VMware Cloud Community
kmcd03
Contributor
Contributor

High CPU utilization on witness ESXi appliance caused connectivity error

Our vSAN 6.6.1 stretched cluster (12+1) had an error that it lost connectivity to the witness ESXi host.

We're using the virtual appliance for witness at third site.  Confirmed I could ping between hosts and witness using the vmk inteface used by vSAN.

At the same noticed the CPU utilization on the witness VM was at 100%.  I can see in vROPs the CPU utilization of the witness VM jumped from ~8% to ~65% for eight hours.  It then jumped 100%.

I was going to reboot the witness ESXi host.  I ran task to generate a support bundle beforehand.  Generating support bundle caused VM CPU to drop back to normal.  And host disconnect errors on the cluster are gone.  All health checks are green.
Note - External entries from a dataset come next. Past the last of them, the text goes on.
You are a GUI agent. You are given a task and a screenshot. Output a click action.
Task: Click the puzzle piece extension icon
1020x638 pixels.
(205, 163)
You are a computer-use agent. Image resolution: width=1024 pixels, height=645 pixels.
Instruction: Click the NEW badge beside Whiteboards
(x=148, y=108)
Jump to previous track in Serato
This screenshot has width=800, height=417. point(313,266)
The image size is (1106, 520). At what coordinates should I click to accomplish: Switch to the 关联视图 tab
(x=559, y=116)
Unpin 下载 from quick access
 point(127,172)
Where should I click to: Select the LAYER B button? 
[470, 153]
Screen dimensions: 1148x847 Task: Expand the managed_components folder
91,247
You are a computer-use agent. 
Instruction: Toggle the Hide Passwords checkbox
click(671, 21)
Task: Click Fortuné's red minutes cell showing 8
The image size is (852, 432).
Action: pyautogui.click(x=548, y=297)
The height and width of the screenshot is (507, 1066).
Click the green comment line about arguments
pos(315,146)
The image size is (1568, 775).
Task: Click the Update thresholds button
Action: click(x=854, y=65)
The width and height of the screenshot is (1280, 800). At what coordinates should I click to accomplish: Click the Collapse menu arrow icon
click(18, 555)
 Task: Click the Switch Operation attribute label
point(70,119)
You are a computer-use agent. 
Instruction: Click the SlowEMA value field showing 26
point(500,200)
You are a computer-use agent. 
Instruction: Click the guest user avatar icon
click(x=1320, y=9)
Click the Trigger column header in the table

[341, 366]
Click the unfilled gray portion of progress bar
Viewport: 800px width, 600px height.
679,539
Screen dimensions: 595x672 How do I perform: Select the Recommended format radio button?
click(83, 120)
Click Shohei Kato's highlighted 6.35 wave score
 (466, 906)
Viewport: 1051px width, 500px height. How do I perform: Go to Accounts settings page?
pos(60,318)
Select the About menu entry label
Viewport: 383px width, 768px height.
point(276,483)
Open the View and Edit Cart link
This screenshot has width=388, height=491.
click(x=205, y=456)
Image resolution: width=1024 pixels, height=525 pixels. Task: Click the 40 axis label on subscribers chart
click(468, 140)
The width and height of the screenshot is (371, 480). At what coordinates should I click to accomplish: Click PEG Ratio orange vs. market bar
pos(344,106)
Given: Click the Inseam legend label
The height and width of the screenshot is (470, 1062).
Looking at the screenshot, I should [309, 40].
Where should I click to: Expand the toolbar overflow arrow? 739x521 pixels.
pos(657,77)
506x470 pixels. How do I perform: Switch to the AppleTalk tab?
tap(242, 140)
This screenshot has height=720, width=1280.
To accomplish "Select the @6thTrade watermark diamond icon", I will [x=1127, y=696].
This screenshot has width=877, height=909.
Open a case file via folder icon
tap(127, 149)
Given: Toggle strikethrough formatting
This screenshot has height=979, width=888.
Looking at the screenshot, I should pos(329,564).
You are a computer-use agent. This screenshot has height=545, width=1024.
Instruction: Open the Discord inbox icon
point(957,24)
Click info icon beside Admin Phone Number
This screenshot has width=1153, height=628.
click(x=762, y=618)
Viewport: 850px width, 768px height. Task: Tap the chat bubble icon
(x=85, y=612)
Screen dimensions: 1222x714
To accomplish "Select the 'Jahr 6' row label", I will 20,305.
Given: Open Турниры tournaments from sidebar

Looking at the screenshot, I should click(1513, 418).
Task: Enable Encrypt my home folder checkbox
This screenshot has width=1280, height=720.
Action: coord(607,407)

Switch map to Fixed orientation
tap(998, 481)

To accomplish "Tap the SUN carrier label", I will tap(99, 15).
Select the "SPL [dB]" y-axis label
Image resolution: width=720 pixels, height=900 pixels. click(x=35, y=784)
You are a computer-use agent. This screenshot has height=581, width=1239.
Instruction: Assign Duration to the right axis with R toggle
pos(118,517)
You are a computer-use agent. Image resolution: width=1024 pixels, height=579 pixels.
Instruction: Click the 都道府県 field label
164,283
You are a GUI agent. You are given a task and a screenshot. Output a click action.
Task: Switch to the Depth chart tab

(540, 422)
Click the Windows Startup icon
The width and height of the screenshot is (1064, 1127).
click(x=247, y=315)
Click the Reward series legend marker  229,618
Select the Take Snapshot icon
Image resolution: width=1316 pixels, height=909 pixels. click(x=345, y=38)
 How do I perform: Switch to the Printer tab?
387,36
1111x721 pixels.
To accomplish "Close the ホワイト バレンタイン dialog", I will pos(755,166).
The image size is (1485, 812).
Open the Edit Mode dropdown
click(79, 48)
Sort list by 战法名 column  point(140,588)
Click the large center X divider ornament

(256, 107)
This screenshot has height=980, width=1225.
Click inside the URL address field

I'll open ticket with GSS but asking if anyone else seen this?

Thanks!

Reply
0 Kudos
1 Reply
bmrkmr
Enthusiast
Enthusiast

This will not really help you, but I just saw a similar thing.

The CPU usage of one (out of 6) witness appliances increased from a steady 40%, suddenly to over 80% (for no apparent reason, nobody made changes on Saturday...)

It kept that 80% usage level until Tuesday, then there was the only suspicous event (/bin/hostd crashed). Only some time later the vSAN cluster complained about the connection to the appliance.

Appliance was rebooted, running at 20% usage steadily since Tuesday.

Reply
0 Kudos